=== Section Start ===
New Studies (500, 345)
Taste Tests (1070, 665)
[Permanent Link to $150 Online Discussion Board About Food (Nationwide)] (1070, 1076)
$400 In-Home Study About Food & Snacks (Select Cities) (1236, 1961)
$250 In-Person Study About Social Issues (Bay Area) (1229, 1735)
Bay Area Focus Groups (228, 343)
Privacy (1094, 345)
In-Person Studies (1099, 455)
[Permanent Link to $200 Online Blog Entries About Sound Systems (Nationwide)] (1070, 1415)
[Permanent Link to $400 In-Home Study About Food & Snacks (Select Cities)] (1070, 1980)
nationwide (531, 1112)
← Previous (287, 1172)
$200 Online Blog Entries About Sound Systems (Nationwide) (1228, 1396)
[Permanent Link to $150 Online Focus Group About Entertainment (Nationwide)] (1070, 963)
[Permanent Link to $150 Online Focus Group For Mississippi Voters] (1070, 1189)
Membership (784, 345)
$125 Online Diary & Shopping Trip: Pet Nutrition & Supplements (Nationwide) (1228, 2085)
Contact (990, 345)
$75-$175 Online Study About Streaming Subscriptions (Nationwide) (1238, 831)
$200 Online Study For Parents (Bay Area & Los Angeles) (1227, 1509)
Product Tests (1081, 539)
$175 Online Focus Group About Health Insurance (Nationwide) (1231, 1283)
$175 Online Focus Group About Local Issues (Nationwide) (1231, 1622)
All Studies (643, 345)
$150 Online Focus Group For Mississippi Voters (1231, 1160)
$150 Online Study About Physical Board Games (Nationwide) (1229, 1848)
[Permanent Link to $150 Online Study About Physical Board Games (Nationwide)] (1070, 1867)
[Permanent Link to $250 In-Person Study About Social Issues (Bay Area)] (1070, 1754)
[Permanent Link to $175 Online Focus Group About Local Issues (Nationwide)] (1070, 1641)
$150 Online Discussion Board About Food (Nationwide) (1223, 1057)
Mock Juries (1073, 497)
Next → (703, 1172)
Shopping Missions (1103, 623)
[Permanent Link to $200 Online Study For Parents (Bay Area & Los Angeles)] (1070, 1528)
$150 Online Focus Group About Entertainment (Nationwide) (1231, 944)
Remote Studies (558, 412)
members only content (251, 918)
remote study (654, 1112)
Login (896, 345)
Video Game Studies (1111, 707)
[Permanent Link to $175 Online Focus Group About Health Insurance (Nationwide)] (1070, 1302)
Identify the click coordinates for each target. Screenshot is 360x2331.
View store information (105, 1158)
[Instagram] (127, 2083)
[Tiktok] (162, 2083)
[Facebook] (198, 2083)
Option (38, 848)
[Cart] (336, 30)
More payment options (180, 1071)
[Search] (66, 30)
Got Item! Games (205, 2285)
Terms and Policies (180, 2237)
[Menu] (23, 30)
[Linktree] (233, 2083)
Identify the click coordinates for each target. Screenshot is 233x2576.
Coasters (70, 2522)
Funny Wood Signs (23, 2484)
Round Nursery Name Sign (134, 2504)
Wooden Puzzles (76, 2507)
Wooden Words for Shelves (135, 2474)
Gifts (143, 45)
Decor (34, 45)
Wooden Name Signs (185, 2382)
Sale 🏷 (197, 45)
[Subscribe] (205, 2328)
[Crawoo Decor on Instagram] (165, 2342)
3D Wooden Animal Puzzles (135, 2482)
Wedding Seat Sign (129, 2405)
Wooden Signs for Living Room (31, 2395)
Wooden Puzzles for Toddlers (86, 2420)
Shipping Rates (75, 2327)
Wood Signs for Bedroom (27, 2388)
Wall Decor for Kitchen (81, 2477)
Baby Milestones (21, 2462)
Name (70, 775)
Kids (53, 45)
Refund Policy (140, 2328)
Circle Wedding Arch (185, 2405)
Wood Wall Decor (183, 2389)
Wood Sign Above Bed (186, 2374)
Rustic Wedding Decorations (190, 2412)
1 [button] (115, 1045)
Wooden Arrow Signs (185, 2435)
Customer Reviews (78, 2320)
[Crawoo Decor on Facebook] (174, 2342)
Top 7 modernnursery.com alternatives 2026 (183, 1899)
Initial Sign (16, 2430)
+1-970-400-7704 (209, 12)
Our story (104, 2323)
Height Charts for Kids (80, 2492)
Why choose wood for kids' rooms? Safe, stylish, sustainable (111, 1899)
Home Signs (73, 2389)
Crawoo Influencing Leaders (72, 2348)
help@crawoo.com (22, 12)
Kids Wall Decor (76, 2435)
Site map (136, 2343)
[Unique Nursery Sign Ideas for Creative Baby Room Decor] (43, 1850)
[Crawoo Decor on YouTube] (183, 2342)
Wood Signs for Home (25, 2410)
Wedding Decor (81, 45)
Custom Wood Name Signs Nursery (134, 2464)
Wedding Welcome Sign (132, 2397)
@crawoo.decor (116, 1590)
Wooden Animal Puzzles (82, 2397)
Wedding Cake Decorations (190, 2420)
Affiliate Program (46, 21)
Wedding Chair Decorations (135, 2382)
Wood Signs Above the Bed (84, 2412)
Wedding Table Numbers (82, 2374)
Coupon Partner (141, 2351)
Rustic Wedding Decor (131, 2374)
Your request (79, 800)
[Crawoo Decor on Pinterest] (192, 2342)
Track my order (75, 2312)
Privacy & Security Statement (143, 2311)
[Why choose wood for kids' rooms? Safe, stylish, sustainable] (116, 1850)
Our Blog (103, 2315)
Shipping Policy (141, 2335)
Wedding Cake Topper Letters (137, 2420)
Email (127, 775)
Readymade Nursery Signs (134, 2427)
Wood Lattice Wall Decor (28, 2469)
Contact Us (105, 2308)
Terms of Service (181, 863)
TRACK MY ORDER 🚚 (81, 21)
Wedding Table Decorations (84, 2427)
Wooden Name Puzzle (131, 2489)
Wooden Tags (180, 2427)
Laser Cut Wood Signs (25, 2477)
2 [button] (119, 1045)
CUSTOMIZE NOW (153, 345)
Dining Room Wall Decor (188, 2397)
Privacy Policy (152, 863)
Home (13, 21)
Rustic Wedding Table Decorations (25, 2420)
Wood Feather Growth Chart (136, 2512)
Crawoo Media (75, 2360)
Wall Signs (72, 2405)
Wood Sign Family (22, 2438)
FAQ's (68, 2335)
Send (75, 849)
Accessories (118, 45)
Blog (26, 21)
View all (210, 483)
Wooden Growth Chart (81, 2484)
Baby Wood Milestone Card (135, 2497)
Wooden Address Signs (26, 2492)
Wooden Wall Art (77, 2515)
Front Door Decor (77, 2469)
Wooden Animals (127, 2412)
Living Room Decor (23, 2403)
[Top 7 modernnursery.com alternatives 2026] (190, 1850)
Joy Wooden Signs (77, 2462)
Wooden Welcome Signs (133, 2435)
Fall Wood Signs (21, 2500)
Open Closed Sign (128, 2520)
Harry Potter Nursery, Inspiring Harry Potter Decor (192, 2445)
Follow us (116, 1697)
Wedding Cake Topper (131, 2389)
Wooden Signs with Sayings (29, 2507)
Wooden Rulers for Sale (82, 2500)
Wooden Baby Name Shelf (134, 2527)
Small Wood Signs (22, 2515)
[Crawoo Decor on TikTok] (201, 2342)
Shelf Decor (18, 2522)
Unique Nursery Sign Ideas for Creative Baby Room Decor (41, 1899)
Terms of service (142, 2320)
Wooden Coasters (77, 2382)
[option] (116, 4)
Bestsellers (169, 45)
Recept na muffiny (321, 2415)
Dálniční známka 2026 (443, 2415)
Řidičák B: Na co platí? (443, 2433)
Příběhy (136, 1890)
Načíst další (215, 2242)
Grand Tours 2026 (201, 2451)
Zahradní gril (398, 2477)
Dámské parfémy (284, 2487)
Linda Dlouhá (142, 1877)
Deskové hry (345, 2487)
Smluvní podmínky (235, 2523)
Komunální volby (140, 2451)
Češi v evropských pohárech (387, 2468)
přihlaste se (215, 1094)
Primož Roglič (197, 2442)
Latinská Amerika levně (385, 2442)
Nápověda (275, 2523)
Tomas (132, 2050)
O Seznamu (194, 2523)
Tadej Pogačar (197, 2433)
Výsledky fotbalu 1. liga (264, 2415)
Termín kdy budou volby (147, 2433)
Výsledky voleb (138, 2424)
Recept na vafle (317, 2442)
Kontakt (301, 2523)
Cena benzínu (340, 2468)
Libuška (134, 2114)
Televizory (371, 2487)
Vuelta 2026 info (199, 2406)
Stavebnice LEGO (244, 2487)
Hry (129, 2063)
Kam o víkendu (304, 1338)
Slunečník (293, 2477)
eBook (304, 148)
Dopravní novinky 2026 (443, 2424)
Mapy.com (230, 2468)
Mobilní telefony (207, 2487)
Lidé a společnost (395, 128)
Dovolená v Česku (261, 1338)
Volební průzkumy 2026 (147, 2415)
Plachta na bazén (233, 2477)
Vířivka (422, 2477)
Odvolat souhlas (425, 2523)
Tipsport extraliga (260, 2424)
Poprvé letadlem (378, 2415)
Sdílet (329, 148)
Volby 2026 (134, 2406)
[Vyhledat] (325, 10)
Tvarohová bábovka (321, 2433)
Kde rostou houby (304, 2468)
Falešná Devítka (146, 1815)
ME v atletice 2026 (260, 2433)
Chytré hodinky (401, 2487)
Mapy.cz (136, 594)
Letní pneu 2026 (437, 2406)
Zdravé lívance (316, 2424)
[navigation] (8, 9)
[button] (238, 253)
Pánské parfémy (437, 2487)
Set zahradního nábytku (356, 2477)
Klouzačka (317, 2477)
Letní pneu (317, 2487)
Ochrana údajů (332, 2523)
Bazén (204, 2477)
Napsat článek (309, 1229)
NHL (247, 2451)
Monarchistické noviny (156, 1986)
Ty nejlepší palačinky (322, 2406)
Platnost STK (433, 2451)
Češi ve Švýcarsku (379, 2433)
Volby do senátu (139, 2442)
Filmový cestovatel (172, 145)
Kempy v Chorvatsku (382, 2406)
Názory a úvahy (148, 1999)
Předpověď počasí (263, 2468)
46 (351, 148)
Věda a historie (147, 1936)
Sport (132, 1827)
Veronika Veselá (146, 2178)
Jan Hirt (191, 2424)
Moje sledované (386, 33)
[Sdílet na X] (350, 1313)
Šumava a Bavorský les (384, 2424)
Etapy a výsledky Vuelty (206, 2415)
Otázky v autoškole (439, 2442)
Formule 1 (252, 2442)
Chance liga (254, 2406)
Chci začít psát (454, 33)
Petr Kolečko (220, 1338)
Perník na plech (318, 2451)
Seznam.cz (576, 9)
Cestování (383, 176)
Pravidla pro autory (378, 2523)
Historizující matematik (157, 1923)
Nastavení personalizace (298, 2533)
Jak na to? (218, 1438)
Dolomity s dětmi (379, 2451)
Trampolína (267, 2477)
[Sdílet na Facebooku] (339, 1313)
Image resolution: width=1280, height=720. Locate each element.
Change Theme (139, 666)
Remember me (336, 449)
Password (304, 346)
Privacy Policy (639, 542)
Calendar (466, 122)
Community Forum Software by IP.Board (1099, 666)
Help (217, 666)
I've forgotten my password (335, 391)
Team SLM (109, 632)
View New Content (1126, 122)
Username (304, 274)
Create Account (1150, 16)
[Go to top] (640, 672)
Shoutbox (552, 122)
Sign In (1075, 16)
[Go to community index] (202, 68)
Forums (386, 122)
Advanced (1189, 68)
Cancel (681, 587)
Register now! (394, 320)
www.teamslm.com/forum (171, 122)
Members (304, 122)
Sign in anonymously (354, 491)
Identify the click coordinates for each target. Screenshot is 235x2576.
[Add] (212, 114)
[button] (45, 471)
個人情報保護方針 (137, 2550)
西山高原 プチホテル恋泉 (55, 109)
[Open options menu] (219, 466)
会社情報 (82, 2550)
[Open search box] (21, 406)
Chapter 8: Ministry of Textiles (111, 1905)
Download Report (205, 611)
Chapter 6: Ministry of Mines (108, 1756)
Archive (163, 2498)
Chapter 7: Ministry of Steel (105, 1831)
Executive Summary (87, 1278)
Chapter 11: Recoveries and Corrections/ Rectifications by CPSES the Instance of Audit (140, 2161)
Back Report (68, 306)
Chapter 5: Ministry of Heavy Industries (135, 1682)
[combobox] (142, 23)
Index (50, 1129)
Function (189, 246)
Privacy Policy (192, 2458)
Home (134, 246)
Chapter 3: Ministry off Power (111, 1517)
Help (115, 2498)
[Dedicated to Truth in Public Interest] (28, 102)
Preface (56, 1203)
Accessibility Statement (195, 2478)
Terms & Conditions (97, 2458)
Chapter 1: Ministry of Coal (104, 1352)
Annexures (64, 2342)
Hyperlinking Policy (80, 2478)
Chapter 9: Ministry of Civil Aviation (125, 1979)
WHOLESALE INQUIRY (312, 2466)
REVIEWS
=== Section End ===
* [What is expected]:
Quote the data above from the line containing "Video Game Studies (1111, 707)" to the line containing "Wooden Puzzles (76, 2507)", inclusive, and stop.

* [Answer area]:
Video Game Studies (1111, 707)
[Permanent Link to $175 Online Focus Group About Health Insurance (Nationwide)] (1070, 1302)
Identify the click coordinates for each target. Screenshot is 360x2331.
View store information (105, 1158)
[Instagram] (127, 2083)
[Tiktok] (162, 2083)
[Facebook] (198, 2083)
Option (38, 848)
[Cart] (336, 30)
More payment options (180, 1071)
[Search] (66, 30)
Got Item! Games (205, 2285)
Terms and Policies (180, 2237)
[Menu] (23, 30)
[Linktree] (233, 2083)
Identify the click coordinates for each target. Screenshot is 233x2576.
Coasters (70, 2522)
Funny Wood Signs (23, 2484)
Round Nursery Name Sign (134, 2504)
Wooden Puzzles (76, 2507)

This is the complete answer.